> WHAT YOU ARE ASKED TO DO
In the material below, the lines containing the word "Task" are required; copy each of them.

> THE RECORDS
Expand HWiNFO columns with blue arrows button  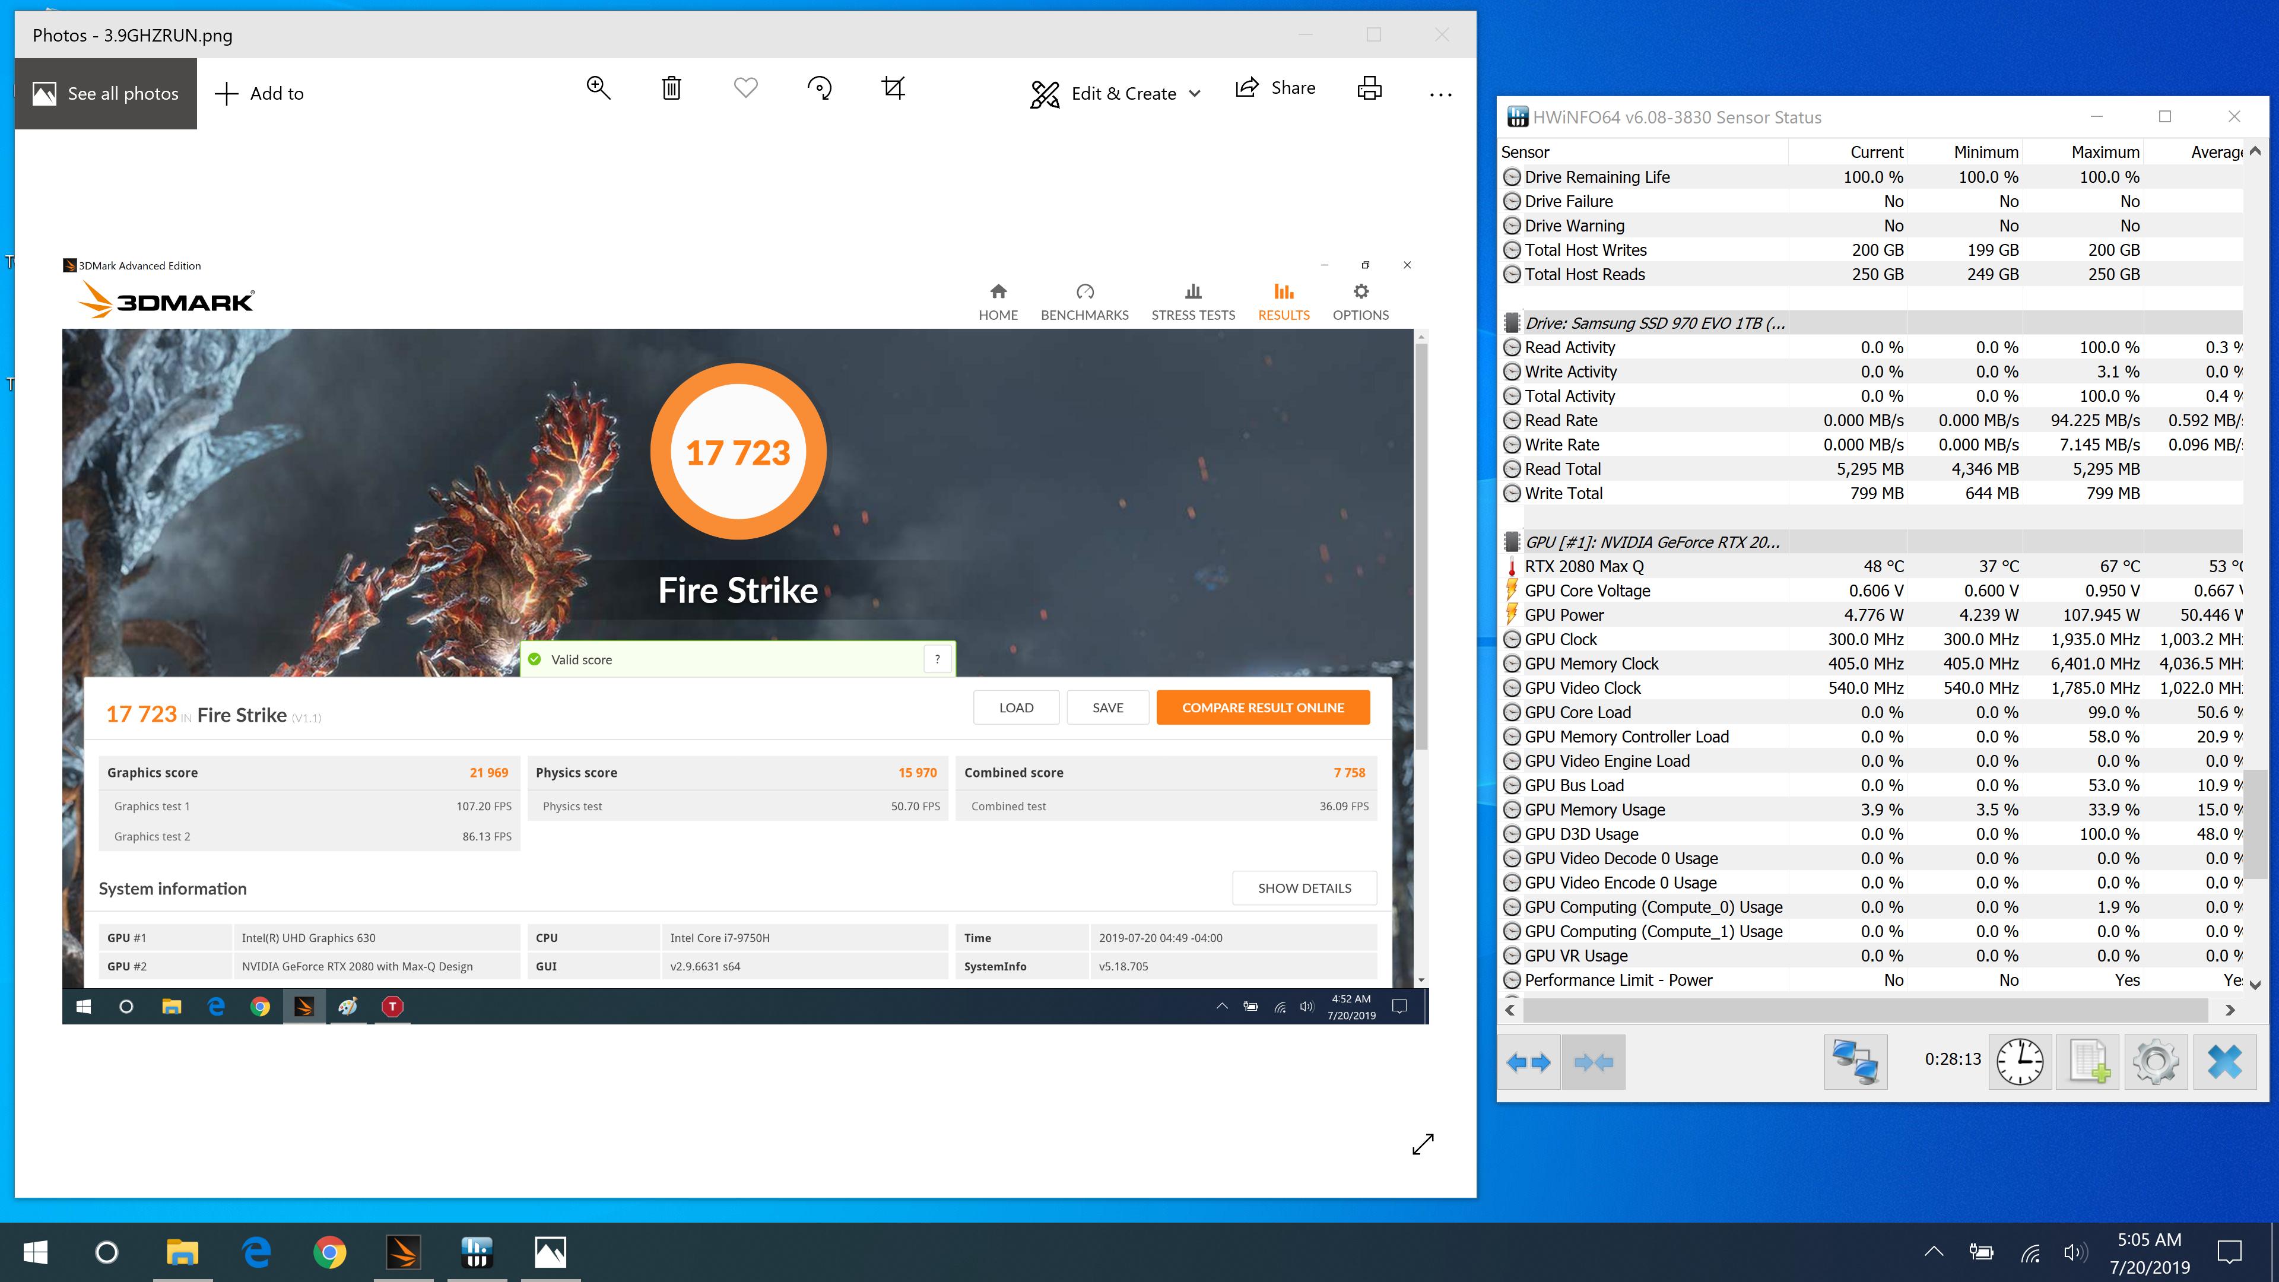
* * *
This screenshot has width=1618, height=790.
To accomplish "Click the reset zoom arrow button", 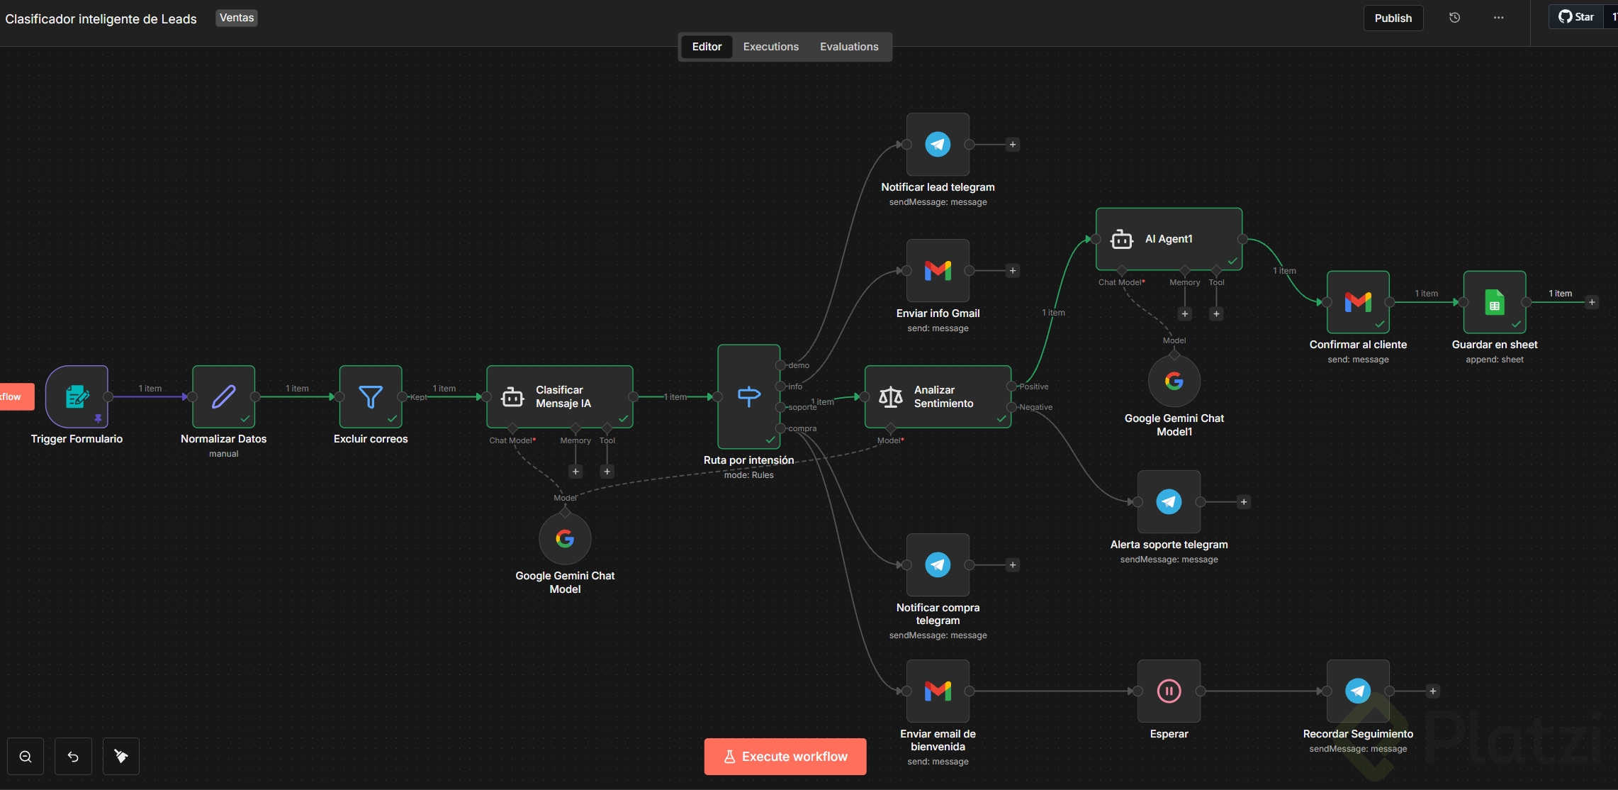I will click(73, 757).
==
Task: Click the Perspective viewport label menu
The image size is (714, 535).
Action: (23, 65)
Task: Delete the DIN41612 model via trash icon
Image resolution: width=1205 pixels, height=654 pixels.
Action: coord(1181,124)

> OUTPUT OF THE EXERCISE
Task: Click the Perspective viewport label menu
Task: Delete the DIN41612 model via trash icon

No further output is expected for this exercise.